■ **Task data**
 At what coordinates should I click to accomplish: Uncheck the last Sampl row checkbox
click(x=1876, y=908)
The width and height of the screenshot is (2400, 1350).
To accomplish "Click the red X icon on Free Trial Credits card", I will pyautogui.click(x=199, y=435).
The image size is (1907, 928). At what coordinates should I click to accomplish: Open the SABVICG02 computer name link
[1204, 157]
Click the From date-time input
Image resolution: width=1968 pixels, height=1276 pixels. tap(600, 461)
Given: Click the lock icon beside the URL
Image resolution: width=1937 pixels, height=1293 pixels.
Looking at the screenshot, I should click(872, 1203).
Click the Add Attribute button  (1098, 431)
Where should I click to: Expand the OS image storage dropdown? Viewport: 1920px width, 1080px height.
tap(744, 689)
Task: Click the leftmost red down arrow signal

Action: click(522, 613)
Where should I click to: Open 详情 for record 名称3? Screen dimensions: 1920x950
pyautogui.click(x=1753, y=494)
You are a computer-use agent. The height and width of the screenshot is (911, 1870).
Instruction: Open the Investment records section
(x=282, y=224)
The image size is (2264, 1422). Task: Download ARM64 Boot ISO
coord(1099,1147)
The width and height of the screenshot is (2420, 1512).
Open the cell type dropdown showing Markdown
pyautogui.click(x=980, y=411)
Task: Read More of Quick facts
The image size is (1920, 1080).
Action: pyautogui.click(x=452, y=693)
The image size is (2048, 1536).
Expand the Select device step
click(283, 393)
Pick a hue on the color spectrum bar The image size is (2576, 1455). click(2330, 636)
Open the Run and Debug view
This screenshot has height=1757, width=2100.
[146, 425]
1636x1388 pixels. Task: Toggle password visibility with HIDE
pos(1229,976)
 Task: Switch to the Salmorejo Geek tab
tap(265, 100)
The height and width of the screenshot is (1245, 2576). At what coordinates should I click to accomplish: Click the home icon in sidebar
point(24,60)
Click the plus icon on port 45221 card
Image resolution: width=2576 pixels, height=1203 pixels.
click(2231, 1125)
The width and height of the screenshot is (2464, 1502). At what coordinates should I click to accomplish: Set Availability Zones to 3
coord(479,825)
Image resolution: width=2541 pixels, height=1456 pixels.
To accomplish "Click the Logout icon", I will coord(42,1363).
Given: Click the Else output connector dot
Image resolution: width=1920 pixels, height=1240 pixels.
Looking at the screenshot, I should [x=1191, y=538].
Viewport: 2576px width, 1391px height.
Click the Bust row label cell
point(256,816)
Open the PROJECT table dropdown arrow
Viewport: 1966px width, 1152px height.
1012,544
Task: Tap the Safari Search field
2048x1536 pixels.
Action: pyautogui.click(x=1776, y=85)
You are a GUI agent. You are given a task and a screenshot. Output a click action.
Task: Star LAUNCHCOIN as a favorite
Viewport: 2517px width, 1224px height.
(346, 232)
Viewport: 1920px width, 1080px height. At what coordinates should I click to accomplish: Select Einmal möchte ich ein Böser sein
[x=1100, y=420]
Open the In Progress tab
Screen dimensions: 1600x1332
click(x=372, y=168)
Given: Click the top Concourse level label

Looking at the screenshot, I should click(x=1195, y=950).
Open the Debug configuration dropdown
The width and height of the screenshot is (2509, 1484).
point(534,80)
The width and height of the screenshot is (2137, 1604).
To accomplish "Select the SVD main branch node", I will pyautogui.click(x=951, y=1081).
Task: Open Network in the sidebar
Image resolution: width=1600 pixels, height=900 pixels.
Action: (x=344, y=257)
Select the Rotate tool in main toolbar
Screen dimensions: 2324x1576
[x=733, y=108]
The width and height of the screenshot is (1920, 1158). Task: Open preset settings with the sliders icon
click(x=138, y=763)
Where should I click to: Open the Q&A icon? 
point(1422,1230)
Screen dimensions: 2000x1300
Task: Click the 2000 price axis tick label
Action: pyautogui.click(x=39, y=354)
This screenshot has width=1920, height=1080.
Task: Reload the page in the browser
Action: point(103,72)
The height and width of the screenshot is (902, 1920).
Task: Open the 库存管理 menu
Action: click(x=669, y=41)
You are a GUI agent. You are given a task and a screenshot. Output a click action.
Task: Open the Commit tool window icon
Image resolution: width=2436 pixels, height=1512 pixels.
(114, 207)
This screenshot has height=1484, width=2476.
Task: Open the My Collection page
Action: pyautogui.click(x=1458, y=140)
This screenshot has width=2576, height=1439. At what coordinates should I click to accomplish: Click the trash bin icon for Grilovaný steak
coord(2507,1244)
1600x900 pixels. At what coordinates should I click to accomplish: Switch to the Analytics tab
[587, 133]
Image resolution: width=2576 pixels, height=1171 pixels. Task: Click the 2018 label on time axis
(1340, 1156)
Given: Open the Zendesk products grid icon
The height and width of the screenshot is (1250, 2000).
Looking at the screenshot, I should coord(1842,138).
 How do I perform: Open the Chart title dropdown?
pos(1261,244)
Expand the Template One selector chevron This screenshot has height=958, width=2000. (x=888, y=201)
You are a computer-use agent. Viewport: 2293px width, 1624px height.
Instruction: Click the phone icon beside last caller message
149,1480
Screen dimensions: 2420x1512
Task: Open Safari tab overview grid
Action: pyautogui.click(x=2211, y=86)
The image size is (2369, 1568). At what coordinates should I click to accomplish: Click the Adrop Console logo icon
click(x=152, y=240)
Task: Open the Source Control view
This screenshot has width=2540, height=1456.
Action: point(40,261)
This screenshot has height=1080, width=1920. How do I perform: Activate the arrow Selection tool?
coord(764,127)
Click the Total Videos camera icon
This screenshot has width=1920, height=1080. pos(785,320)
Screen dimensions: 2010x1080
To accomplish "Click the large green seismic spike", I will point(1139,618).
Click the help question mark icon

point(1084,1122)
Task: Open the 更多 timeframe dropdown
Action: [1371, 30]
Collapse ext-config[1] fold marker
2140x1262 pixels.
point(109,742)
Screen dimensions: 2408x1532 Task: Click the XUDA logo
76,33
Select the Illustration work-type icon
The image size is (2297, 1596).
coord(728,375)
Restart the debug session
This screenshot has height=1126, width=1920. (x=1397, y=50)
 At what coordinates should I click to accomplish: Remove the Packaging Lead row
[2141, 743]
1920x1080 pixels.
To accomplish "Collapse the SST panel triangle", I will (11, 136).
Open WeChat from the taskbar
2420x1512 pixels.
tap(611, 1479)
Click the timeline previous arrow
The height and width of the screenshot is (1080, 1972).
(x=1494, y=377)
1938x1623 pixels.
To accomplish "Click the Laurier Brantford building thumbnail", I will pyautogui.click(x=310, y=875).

■ **The problem**
All lines above from the line with "You are a computer-use agent. The" through the line with "The image size is (2048, 1536).", both included, are to be set down exactly, with nothing else.

■ **Output of the exercise**
You are a computer-use agent. The height and width of the screenshot is (911, 1870).
Instruction: Open the Investment records section
(x=282, y=224)
The image size is (2264, 1422). Task: Download ARM64 Boot ISO
coord(1099,1147)
The width and height of the screenshot is (2420, 1512).
Open the cell type dropdown showing Markdown
pyautogui.click(x=980, y=411)
Task: Read More of Quick facts
The image size is (1920, 1080).
Action: pyautogui.click(x=452, y=693)
The image size is (2048, 1536).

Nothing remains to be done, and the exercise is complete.